前回は、政治主導の政策の変化が、米国漁業の成長をもたらしたことを紹介した。今回は、米国の消費者の側で起きている変化について紹介しよう。米国では、環境NGOが力をもっている。環境NGOは乱獲漁業を批判して、資源管理のスタンダードを高めてきた。日本の漁業も良くも悪くもその余波をかぶってきた。米国の海洋の環境NGOの中でも、消費者活動で成果をあげているのが、モントレーベイ水族館のSeafood Watchだ。
Seafood watchの歴史
カリフォルニア州のモントレーは、かつてはイワシの缶詰工場で栄えた町である。スタインベックの小説「缶詰横町」の舞台でもある。イワシの激減により、漁業が成り立たなくなったことで、観光都市へと変貌を遂げた。缶詰工場を改装し、当時の雰囲気を残しつつも、おしゃれなホテルやレストランが立ち並んでいる。環境観光都市モントレーの中心的な存在がモントレーベイ水族館だ。モントレーベイ水族館が行っている、持続的な水産物促進プログラムがSeafood Watchである。
モントレーベイ水族館では、入場者への教育の一環として、持続性の観点から食べて良い魚と、避けるべき魚のリストをつくり、レストランのテーブルに展示した。持続的な水産物のリストを持ち帰る客が多かったことから、潜在的な需要があると考えて、ポケットに入れられるような持続的な水産物のリストをつくって、1999年から無料で配布している。
Seafood watchでは8人の研究者が、1)漁獲対象種の資源状態、2)混獲種の資源状態、3)資源管理の実効性、4)生態系・環境への影響の4つの観点から漁業の持続性を評価し、お勧め(緑)、悪くない(黄色)、避けるべき(赤)の3段階に分類している。漁業の持続性の評価は、専門的で、複雑なプロセスなのだけど、消費者にわかりやすく伝えるために、シンプルに表現を心がけているのだ。
最近は、iphoneアプリもあって、無料でダウンロードできます。
こんな風にいろんな魚の持続性が一目瞭然です。
現在は、102魚種がリストされている。一つの魚種でも米国の国内漁業だけで無く、輸入されてくる主要な魚種の評価も行っている。
日本の養殖ハマチは残念ながら、Avoidでした。非持続的な天然魚を餌に使っているのが問題なんだって。
スーパーマーケットとの連携
Seafood Watchはリストを消費者に配布するだけでなく、レストランやスーパーマーケットと提携をして、持続的な水産物を消費者が選べるように工夫をしているらしい。実際に、スーパーマーケット(whole foods market)に視察に行きました。

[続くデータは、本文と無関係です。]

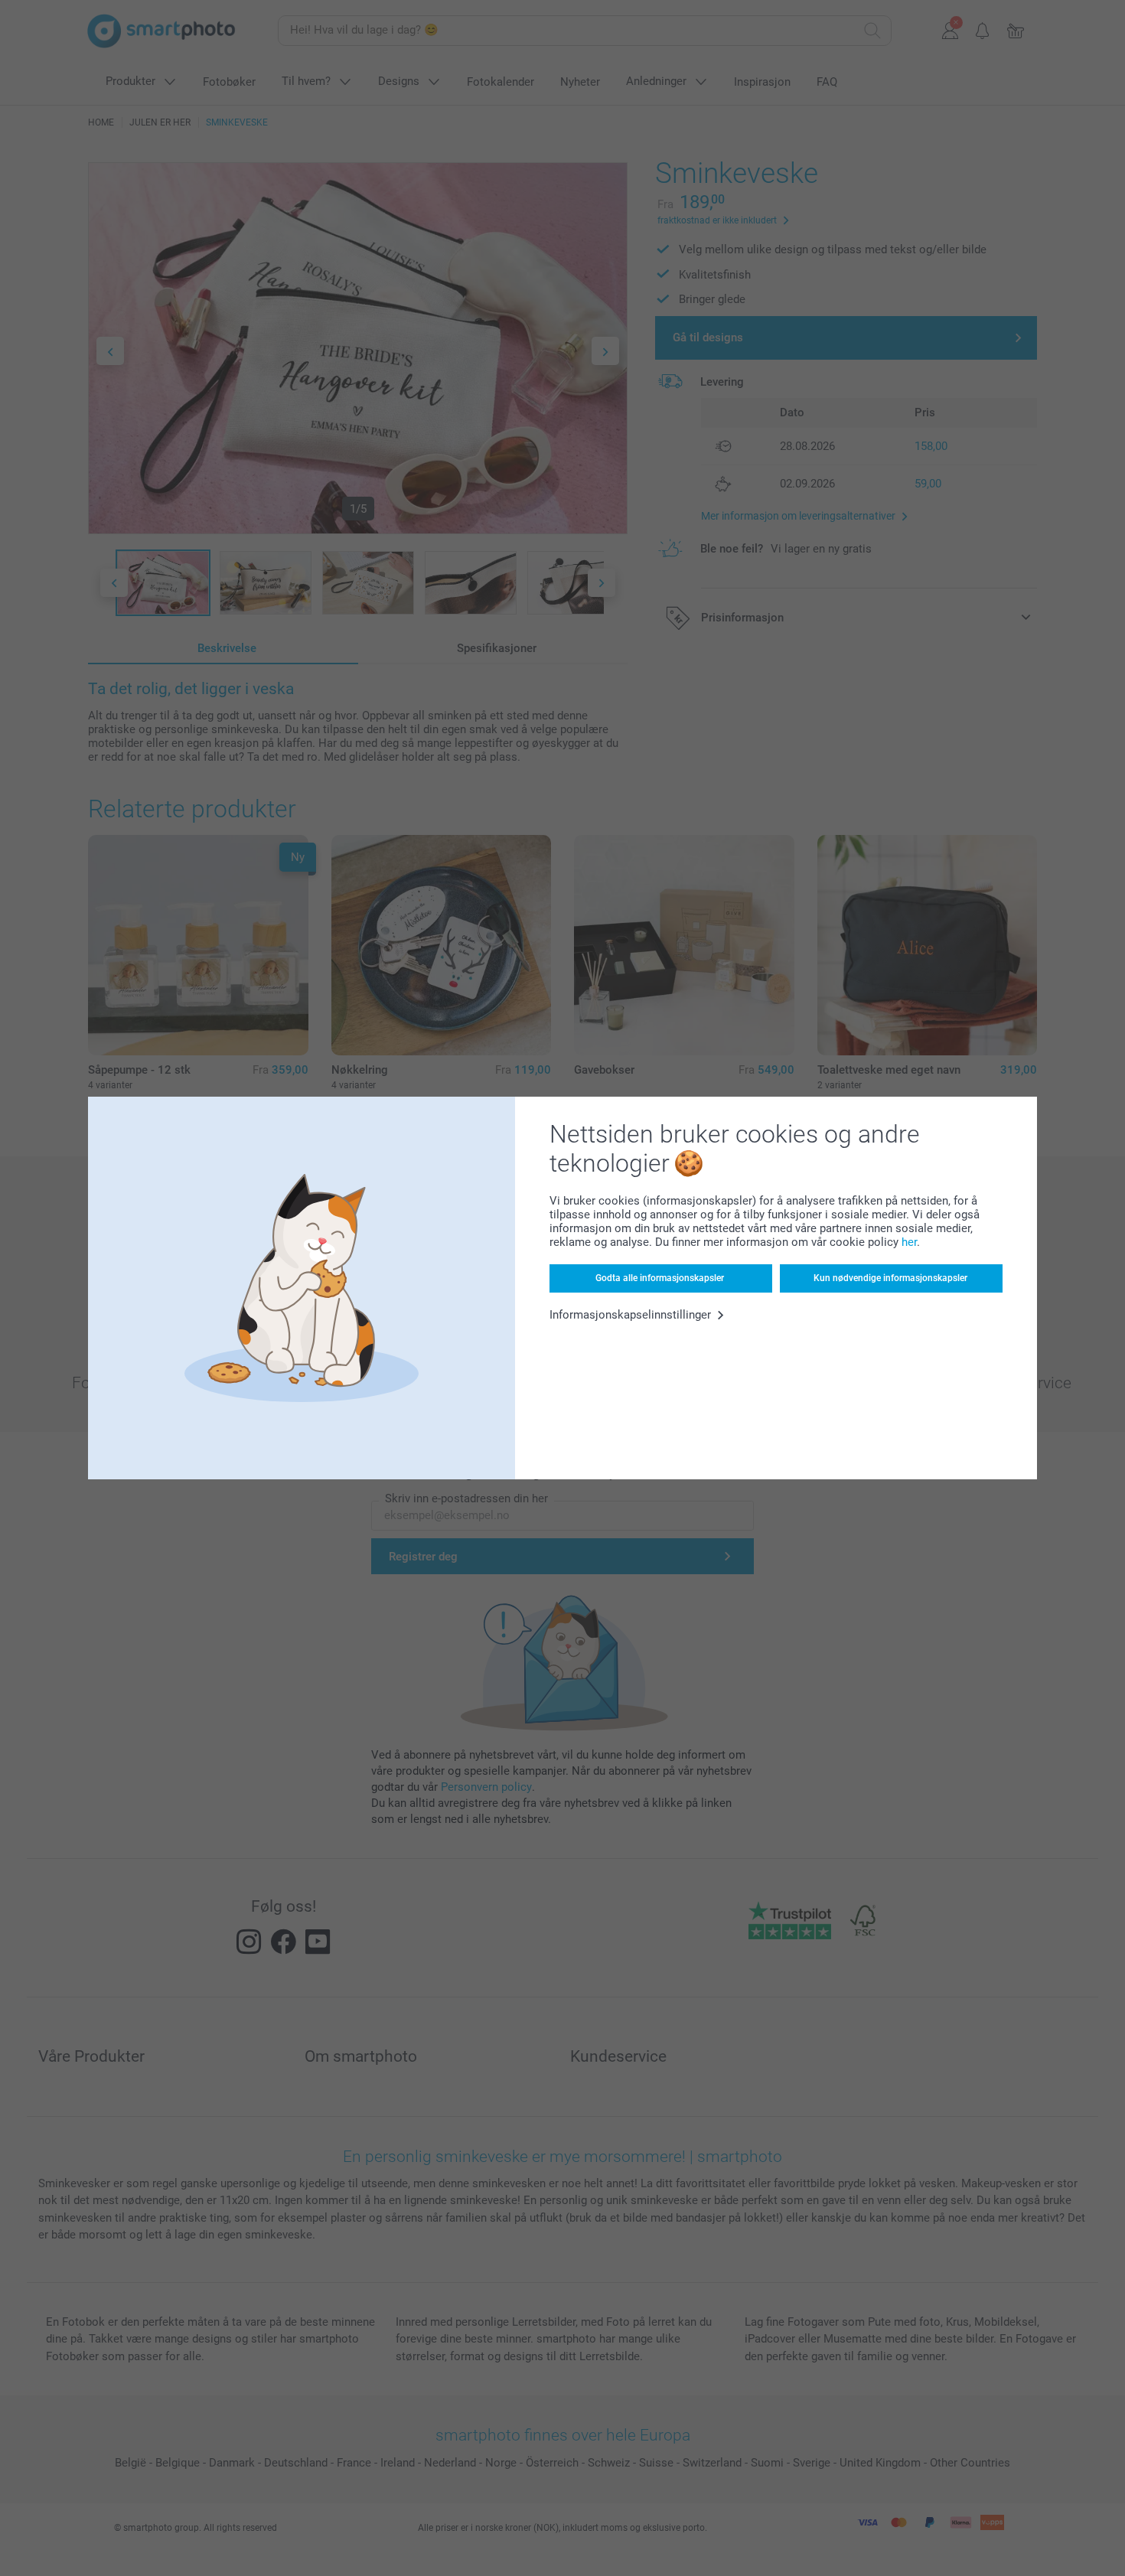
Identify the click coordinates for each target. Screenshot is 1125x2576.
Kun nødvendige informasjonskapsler (890, 1278)
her (909, 1242)
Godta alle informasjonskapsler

ありました!! 鮮魚コーナーの下の方に、ちゃんと表示されていますよ!!
鮮魚コーナーでは各製品には、エコラベルの有無が表示されていました。天然魚は、Seafood Watchの評価とMSCのエコラベルの有無が一目でわかります。養殖は持続的な養殖認証の有無が表示されています。
より詳しく知りたいひとのために、情報冊子が棚の脇に並べられていました。でも、店員さんは余り詳しくないみたい。
「欧米では持続性認証の無い魚は売りづらい」と聞いていたのですが、鮮魚コーナーには何の認証も無い魚もありました。「持続性に関心がある消費者はそういう製品を選べるし、そうで無い消費者は好きなものを買ってね」というスタンスのようです。これぐらいだったら、日本でもすぐに出来るんじゃ無いかな。こういう展示をすることで、「水産物にも持続的な物とそうでないものがあり、消費者は持続的な水産物を選ぶことで持続的漁業を応援できる」というメッセージが日々の買い物を通じて、消費者に伝わるのが良いと思いました。
消費者を巻き込んだ持続的水産物を応援する動きは、欧米では、1990年代から徐々に広まってきた。米国人の一人あたりの水産物消費量は日本の半分ぐらい。食事に占める水産物のウェイトはそれほど大きくない米国でこれだけの取り組みが出来ている。魚食民族と言いつつ、日本の小売りで水産物の持続性に関する情報を目にする機会は皆無と言って良い。魚をたくさん食べている日本人こそ、水産資源の持続性についてしっかりと考えて、責任ある行動をとる必要があります。この分野でも世界をリードしたいものです。